Task prompt:
Retype the whole listing that follows, line for line.

START Data listing

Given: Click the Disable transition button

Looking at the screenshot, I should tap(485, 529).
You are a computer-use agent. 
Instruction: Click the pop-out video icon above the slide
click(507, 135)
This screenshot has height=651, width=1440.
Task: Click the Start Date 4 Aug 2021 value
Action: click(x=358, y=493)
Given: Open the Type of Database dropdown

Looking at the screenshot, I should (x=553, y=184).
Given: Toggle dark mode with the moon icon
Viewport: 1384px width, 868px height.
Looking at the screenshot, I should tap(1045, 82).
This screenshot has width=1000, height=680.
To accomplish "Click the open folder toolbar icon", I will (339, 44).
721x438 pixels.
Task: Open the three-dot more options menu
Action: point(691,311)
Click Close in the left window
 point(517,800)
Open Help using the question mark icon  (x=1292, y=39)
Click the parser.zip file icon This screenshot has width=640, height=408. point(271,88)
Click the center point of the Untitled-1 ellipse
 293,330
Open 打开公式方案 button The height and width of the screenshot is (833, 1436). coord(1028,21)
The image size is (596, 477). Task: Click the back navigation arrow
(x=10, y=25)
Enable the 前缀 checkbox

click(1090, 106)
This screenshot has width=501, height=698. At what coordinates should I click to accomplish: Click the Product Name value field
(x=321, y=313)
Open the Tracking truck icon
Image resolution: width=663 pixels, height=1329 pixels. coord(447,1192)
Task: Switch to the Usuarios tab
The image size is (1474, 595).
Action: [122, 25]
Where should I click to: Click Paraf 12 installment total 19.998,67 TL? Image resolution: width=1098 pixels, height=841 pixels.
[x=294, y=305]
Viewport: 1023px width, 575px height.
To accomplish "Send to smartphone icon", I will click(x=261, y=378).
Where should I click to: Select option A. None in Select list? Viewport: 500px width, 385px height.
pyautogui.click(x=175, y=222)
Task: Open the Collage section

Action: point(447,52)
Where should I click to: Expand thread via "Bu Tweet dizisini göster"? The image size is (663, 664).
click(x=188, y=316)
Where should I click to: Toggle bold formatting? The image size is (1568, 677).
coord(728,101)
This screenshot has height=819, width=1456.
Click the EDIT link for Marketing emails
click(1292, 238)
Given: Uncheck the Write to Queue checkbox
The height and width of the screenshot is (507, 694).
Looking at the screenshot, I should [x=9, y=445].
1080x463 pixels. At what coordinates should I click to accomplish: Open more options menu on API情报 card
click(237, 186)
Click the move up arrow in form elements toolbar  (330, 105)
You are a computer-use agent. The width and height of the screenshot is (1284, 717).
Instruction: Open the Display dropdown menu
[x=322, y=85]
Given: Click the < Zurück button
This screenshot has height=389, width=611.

END Data listing

Task answer:
Given: Click the Disable transition button

Looking at the screenshot, I should tap(485, 529).
You are a computer-use agent. 
Instruction: Click the pop-out video icon above the slide
click(507, 135)
This screenshot has height=651, width=1440.
Task: Click the Start Date 4 Aug 2021 value
Action: click(x=358, y=493)
Given: Open the Type of Database dropdown

Looking at the screenshot, I should (x=553, y=184).
Given: Toggle dark mode with the moon icon
Viewport: 1384px width, 868px height.
Looking at the screenshot, I should tap(1045, 82).
This screenshot has width=1000, height=680.
To accomplish "Click the open folder toolbar icon", I will (339, 44).
721x438 pixels.
Task: Open the three-dot more options menu
Action: point(691,311)
Click Close in the left window
 point(517,800)
Open Help using the question mark icon  (x=1292, y=39)
Click the parser.zip file icon This screenshot has width=640, height=408. point(271,88)
Click the center point of the Untitled-1 ellipse
 293,330
Open 打开公式方案 button The height and width of the screenshot is (833, 1436). coord(1028,21)
The image size is (596, 477). Task: Click the back navigation arrow
(x=10, y=25)
Enable the 前缀 checkbox

click(1090, 106)
This screenshot has width=501, height=698. At what coordinates should I click to accomplish: Click the Product Name value field
(x=321, y=313)
Open the Tracking truck icon
Image resolution: width=663 pixels, height=1329 pixels. coord(447,1192)
Task: Switch to the Usuarios tab
The image size is (1474, 595).
Action: [122, 25]
Where should I click to: Click Paraf 12 installment total 19.998,67 TL? Image resolution: width=1098 pixels, height=841 pixels.
[x=294, y=305]
Viewport: 1023px width, 575px height.
To accomplish "Send to smartphone icon", I will click(x=261, y=378).
Where should I click to: Select option A. None in Select list? Viewport: 500px width, 385px height.
pyautogui.click(x=175, y=222)
Task: Open the Collage section

Action: point(447,52)
Where should I click to: Expand thread via "Bu Tweet dizisini göster"? The image size is (663, 664).
click(x=188, y=316)
Where should I click to: Toggle bold formatting? The image size is (1568, 677).
coord(728,101)
This screenshot has height=819, width=1456.
Click the EDIT link for Marketing emails
click(1292, 238)
Given: Uncheck the Write to Queue checkbox
The height and width of the screenshot is (507, 694).
Looking at the screenshot, I should [x=9, y=445].
1080x463 pixels. At what coordinates should I click to accomplish: Open more options menu on API情报 card
click(237, 186)
Click the move up arrow in form elements toolbar  (330, 105)
You are a computer-use agent. The width and height of the screenshot is (1284, 717).
Instruction: Open the Display dropdown menu
[x=322, y=85]
Given: Click the < Zurück button
This screenshot has height=389, width=611.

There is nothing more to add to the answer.